Ele tem quase 7 anos, tem diagnóstico de TEA. Era aquela criança carinhosa, com pouca ou nenhuma rejeição, que fazia as atividades alegremente. De repente, algo muda. A escola te chama para relatar que seu filho ou sua filha começou a ser desafiante: bate na mesa, grita, joga os materiais no chão e se recusa a fazer a atividade.
Em primeiro lugar, respire e tenha calma. Isso é comum. A criança está passando por sobrecargas cognitivas. O que parece resistência é, na verdade, um pedido de socorro do sistema nervoso. Como se dissesse: “Não tenho processamento suficiente para isso agora.”
Frequentemente, crianças autistas têm desafios nas funções executivas , o conjunto de habilidades que usamos para planejar, inibir impulsos, alternar entre tarefas e manter a atenção. Quando a demanda ultrapassa a capacidade do cérebro de processar, o que se segue é recusa, ansiedade e comportamentos de evitação.
Isso é muito comum nessa faixa etária. É a idade em que a criança sai de um aprendizado mais lúdico e entra em um aprendizado mais concreto, com maiores cobranças acadêmicas. O cérebro está passando por uma reorganização intensa e no autismo, esse processo pode ser mais ruidoso e cansativo.
O que fazer, então?
1. Não encare como birra. É cansaço neurológico.
2. Peça à escola: redução da carga de tarefas, comandos mais curtos, mais pausas e mais mediação visual (mostre como se faz antes de pedir que faça sozinho).

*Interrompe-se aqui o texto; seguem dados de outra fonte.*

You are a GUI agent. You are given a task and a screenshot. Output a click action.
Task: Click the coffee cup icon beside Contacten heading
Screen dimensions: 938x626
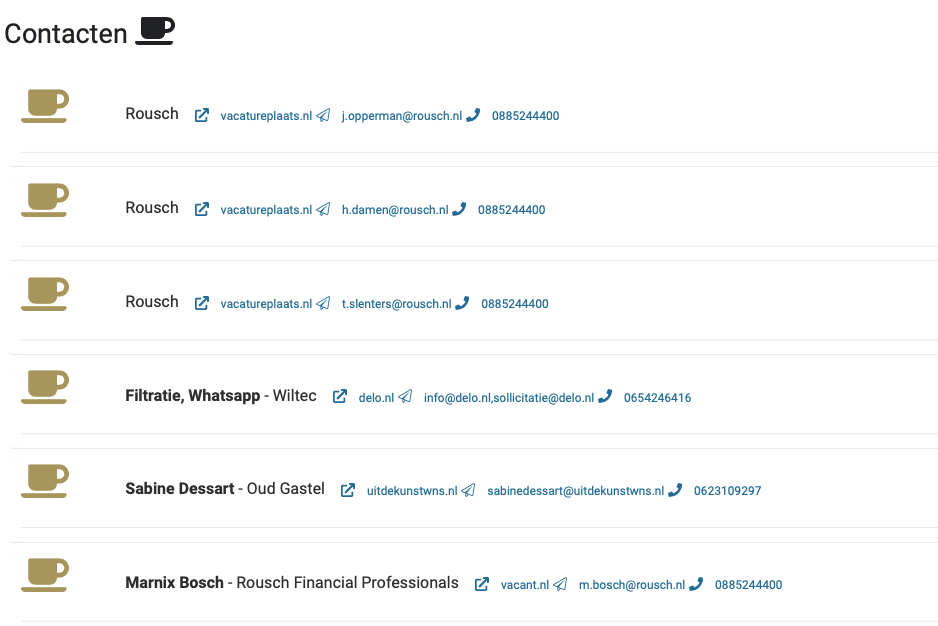tap(155, 31)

3. Em casa, não interrogue sobre a escola ao chegar. Ofereça descanso sensorial (balanço, massagem, silêncio) e só depois, com calma, converse.
4. Valide o que ele sente: diga “Eu sei que está difícil. Vamos fazer um pouquinho e depois paramos.” Isso reduz a ansiedade e devolve a sensação de controle.
Seu filho não está contra você nem contra a escola. Ele está apenas dizendo, do jeito que consegue, que precisa de um novo jeito de aprender.